One of this author's pieces, The Temple Beau, exhibits, with some strokes of humour, a character afterwards drawn with such success by Hoadley in his Suspicious Husband. His Tom Thumb has been often acted, and given great diversion to the audience; but his Miser, a free translation from Moliere's L'Avare, is the only one of his pieces which at present maintains its ground at the theatre. Yet, though there is nothing in the humour of the character which does not seem very capable of being transferred, it by no means holds the same rank of the English stage which L'Avare does on the French.—It is worthy of remark, that the liberties taken with some political characters, in one or two of our author’s pieces, are said to have been the immediate occasion of passing the act for limiting the number of theatres, and subjecting dramatic compositions to the inspection of the lord chamberlain. A restraint perhaps necessary, and no doubt permanent.
The farces of Fielding were generally the production of two or three mornings. When he had contracted for a play or farce, he has often been known to go home late from a tavern, and
send a scene or two the next morning written on the papers that had wrapped up his tobacco, of which he was immoderately fond. Notwithstanding the number of his pieces, they do not seem to have been very productive to him in a pecuniary light. For one, which was acted six nights, he received only sixty pounds.

**LISTED RECORDS**
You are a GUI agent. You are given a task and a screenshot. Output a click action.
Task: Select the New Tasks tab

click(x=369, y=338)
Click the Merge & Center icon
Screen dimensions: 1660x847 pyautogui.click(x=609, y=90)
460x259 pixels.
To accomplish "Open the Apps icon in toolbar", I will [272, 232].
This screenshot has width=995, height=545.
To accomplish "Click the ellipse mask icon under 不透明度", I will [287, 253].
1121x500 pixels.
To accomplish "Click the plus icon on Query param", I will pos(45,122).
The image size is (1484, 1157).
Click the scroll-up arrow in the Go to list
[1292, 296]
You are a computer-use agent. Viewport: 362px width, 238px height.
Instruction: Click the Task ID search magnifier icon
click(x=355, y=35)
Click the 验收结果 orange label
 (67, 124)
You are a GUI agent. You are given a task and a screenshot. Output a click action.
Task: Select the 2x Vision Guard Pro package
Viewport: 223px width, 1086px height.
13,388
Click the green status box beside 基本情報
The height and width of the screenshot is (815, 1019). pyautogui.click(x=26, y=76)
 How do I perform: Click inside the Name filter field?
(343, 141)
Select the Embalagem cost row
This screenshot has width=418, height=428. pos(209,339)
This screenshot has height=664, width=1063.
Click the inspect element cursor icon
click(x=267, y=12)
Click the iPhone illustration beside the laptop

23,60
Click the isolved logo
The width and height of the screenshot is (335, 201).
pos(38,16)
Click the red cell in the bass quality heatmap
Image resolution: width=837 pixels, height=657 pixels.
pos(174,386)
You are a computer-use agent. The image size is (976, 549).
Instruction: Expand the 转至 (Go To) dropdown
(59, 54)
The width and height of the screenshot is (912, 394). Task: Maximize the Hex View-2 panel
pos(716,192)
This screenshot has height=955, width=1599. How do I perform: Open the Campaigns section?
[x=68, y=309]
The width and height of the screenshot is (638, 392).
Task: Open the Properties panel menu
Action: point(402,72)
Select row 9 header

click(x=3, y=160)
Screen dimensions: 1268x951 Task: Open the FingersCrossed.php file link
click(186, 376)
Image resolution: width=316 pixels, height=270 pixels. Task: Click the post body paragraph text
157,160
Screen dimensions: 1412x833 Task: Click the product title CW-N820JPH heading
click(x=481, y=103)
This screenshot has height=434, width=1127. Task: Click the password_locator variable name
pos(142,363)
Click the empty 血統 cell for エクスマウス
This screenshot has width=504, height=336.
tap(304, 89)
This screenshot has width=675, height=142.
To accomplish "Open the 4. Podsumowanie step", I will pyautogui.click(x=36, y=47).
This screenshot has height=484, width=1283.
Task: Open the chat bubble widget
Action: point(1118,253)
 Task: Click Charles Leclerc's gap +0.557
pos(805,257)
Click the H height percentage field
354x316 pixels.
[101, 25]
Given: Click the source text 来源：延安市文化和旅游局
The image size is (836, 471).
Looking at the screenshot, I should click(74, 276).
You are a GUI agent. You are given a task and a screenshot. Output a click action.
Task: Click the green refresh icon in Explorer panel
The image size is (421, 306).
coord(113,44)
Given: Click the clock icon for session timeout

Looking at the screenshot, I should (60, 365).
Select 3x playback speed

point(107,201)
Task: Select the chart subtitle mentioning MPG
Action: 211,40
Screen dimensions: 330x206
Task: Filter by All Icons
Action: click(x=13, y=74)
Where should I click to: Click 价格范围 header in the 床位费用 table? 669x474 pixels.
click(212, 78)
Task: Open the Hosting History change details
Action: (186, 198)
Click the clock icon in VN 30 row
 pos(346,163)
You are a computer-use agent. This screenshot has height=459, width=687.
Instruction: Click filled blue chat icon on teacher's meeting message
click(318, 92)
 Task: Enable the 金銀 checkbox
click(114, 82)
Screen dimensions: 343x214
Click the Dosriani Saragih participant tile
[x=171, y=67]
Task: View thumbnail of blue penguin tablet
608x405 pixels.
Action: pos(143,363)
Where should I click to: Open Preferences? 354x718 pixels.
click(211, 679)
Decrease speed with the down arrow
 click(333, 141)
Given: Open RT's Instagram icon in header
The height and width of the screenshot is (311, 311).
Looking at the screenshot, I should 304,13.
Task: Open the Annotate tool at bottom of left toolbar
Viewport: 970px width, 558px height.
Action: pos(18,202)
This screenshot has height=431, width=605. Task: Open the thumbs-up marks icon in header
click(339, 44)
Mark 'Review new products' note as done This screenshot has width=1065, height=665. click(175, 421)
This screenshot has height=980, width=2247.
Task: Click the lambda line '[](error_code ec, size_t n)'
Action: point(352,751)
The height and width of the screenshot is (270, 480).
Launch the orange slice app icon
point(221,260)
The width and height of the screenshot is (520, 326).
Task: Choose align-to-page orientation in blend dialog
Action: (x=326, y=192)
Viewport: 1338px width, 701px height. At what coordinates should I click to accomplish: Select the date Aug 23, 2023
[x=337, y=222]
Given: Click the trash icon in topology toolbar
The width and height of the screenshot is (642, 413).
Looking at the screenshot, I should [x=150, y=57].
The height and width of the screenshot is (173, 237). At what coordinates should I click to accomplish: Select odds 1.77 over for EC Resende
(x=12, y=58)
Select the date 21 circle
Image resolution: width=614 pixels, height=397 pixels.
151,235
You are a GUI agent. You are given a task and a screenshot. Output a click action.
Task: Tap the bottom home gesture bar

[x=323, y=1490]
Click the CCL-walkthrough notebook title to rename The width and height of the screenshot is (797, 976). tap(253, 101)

**WORK TO COMPLETE**
a – Transcribe the Fielding passage starting at "The farces of" and ending at "only sixty pounds.".
b – List every dramatic work named by title in the Fielding passage.
c – Using the Fielding passage, answer these:
(i) Which of the author's pieces is described as a free translation from Moliere?
(ii) On what did he sometimes write the scenes he sent the next morning?
(iii) How much did he receive for the piece that was acted six nights?

**EXPECTED RESPONSES**
a –
The farces of Fielding were generally the production of two or three mornings. When he had contracted for a play or farce, he has often been known to go home late from a tavern, and
send a scene or two the next morning written on the papers that had wrapped up his tobacco, of which he was immoderately fond. Notwithstanding the number of his pieces, they do not seem to have been very productive to him in a pecuniary light. For one, which was acted six nights, he received only sixty pounds.

b –
The Temple Beau
Suspicious Husband
Tom Thumb
Miser
L'Avare

c –
(i) His Miser
(ii) On the papers that had wrapped up his tobacco
(iii) Sixty pounds